I can see how the word addict has negative connotations. In my coaching I do not use this word. It does not sound compassionate enough. Thanks for highlighting this
Thank you
Thanks Terry! I have a question: what’s the difference between a one-up love addict and a narcissist?
Thanks Bonnie, this is Wil, I help Terry on his Social Media. We don't much use the term Narcissist in RLT. We keep that as a clinical term that would only be arrived at by a clinician. However, we would say that is someone who is extremely Grandiose. They have had their Empathy blunted so they just aren't aware of others needs or their negative impact. And in RLT we have a great track record of helping those people come down from their grandiosity and re-connect.
@@realterryreal thanks Wil. That helps
Love addiction: Turn to you to get abundance *
Is this clip from a new course?
No, it's an extra video we made just for RUclips!
ID I’m 1 down and have attracted 1 up retaliation by not putting boundaries up first
Helpful analogies … “dialysis machine” 😮
Thank you! I always find it easier to remember things I can visualize
You mainly work with couples? not singles seeking a partner?
❤ 🙏
Might need a better microphone. Def gonna increase your viewership
For someone who spouts a lot of anti misogyny, I'm shocked you'd use a label like "love addiction" or "love dependance" that was literally rooted in lies and misogyny 🤮🤬 Love addiction isn't real, you can't get addicted to love. There's zero evidence to back it up. Sure, they share similar chemicals as addiction but they don't share the exact same chemicals as addiction (unless you want to call bonding with a baby, exercising, etc an addiction as well ).
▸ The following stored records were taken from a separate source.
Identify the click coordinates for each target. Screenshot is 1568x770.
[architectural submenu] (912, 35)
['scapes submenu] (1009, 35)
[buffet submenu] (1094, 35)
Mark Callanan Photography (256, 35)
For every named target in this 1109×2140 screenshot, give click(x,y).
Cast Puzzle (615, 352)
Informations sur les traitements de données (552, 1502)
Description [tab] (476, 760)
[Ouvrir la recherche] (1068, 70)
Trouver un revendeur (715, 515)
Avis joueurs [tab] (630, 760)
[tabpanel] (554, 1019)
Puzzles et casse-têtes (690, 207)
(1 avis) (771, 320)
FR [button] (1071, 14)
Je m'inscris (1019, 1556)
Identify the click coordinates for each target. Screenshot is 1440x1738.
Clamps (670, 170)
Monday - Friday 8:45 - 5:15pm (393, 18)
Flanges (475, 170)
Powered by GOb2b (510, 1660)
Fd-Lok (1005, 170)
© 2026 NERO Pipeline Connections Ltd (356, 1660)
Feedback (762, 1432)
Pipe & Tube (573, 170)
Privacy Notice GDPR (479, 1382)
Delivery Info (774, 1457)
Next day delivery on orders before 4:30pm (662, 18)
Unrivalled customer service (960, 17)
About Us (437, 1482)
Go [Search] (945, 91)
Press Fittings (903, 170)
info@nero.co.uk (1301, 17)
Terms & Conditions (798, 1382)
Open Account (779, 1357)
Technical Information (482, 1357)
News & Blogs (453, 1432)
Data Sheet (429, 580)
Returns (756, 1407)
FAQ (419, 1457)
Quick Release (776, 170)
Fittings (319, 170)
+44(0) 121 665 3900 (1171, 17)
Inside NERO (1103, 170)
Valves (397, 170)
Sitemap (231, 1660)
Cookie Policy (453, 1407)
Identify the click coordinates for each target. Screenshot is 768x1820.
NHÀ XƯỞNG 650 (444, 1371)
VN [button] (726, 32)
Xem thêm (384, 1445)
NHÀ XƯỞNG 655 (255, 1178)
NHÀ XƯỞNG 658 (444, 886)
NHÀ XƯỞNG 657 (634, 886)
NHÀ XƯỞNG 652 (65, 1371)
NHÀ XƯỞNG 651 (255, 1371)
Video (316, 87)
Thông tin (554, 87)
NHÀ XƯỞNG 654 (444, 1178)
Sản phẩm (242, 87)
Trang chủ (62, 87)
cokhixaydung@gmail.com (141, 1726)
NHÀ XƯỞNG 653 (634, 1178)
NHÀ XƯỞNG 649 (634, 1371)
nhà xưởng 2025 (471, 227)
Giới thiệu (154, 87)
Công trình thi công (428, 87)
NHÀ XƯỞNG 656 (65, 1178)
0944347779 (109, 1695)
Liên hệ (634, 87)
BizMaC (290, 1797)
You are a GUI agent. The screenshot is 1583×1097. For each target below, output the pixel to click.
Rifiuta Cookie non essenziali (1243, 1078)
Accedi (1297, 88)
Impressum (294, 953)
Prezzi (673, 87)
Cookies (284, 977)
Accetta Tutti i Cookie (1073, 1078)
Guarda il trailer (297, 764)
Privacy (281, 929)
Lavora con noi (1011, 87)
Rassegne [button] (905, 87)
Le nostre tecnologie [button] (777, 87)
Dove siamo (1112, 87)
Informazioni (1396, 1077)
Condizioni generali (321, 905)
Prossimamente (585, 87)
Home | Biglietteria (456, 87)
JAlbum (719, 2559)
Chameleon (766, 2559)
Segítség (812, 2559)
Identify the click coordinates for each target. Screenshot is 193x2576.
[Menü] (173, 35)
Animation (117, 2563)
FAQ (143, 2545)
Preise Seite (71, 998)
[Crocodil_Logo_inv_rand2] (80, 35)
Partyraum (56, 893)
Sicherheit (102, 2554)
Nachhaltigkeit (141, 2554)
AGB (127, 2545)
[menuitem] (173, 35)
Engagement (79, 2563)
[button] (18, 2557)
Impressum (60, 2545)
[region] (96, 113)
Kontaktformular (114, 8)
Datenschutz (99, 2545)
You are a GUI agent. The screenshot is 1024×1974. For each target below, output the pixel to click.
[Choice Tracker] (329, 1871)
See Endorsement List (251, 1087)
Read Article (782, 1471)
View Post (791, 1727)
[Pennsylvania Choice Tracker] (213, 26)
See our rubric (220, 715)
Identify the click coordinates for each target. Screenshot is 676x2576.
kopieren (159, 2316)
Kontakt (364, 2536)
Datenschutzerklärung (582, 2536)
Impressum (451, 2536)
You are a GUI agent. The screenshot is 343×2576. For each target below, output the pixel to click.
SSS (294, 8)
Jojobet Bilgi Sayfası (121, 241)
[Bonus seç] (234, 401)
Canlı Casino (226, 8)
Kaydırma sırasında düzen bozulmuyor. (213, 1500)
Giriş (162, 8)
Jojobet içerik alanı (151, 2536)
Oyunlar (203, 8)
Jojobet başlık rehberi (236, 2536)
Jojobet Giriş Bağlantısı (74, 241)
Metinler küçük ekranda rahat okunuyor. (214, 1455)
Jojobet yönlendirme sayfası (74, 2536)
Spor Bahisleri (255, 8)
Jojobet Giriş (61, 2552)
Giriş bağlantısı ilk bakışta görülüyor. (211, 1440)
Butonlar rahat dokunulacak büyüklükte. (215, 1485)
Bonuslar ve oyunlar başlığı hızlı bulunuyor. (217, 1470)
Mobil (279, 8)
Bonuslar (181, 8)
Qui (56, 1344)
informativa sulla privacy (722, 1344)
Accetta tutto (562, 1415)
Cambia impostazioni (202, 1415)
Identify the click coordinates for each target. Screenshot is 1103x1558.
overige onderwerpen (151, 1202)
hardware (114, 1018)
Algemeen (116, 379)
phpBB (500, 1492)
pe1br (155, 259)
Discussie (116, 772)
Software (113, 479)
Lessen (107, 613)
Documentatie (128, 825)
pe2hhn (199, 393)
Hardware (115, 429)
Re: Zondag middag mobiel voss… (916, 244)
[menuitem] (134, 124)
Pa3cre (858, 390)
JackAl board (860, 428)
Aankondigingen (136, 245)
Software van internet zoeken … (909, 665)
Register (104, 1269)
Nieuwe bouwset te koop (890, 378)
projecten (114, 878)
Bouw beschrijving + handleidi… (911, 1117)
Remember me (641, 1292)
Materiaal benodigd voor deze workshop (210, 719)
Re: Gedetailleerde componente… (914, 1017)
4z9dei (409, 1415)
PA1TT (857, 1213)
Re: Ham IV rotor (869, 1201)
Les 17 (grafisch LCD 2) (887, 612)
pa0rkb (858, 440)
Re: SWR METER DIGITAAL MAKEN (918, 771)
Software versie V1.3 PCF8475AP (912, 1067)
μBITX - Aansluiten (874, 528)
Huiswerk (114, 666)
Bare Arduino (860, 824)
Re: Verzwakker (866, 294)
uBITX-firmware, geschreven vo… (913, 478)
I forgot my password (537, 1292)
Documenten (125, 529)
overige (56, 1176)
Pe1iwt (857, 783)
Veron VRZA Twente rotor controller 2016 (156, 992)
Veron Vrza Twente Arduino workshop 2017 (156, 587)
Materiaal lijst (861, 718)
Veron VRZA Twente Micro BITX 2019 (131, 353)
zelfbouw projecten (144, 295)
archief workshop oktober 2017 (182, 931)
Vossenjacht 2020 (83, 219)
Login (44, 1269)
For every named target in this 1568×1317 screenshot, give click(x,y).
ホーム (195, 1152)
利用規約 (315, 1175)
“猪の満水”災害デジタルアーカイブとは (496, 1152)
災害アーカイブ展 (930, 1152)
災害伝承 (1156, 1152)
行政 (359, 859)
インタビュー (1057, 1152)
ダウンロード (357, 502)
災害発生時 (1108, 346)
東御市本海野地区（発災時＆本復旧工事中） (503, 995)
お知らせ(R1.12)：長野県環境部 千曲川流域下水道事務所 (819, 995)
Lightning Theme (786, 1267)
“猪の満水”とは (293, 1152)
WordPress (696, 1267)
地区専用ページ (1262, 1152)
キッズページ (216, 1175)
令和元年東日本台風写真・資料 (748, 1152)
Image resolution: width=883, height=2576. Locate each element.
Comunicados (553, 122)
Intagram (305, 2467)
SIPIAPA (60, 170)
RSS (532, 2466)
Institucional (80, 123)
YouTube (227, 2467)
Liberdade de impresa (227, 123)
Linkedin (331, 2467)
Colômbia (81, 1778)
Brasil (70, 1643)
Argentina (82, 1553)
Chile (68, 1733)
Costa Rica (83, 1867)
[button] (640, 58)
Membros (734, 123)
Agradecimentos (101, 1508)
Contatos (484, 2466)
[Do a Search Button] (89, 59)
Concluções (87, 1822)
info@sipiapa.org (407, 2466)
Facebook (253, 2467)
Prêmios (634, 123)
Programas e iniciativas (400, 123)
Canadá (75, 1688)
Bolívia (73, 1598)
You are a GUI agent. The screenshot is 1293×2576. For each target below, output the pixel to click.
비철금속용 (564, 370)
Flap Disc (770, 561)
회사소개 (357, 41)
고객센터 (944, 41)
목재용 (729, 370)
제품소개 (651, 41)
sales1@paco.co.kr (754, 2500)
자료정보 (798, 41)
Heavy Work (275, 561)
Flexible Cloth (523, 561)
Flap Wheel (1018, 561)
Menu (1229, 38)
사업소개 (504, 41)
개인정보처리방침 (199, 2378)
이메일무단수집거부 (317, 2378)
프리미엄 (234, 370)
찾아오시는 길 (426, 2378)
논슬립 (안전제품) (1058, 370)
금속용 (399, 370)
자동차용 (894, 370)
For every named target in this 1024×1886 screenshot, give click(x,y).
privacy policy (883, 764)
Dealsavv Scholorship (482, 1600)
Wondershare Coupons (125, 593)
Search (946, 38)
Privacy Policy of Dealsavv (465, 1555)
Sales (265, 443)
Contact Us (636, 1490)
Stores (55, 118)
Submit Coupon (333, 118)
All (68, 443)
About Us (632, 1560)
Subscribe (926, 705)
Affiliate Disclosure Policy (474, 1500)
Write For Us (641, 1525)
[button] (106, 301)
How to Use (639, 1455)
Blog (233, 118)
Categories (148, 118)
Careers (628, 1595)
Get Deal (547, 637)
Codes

Whats next, are you going to spout more misogynist crap like "trauma bonding" as well? You going to start calling women codependent? C'mon. I've been sharing 2 of your books with thousands of victims because I said you were safe, and then I see this crap. 🤦♀️ I guess you aren't as educated or safe as I thought, what a bummer.
Very interesting contributions you have. Can I ask, what other terms do you use? I agree with your point of "You can't get addicted to love". However, there is an unhealthy, boundaryless way of going after and getting the need for love met. That is what this video is speaking to.
Hey Terry just following on from @makemyburdenlight 's comments I have tended to see either end as avoidant in different ways and would propose terms such as relationship avoidant and relationship obsessed as the two ends that reflect more the attachement at each end that I have tended to use with clients. The avoidant end tends to have fears of connection and revealing oneself to other and the relationship obsessed will do anything to not lose the relationship (even when it is not loving). Hope this is helpful ☺
Oh wow! I read this comment and felt super attacked. Love addiction IS REAL. I am living proof. Thousands of others are. I struggle with it every single day and I looked up this video for a reason. Just because you’ve never been through it doesn’t give you the right to undermine other people’s experiences. You don’t need to “scientific” evidence to back everything up. Look around you. Talk to people. Listen to their stories. That’s all you need to do to understand that love addiction is real.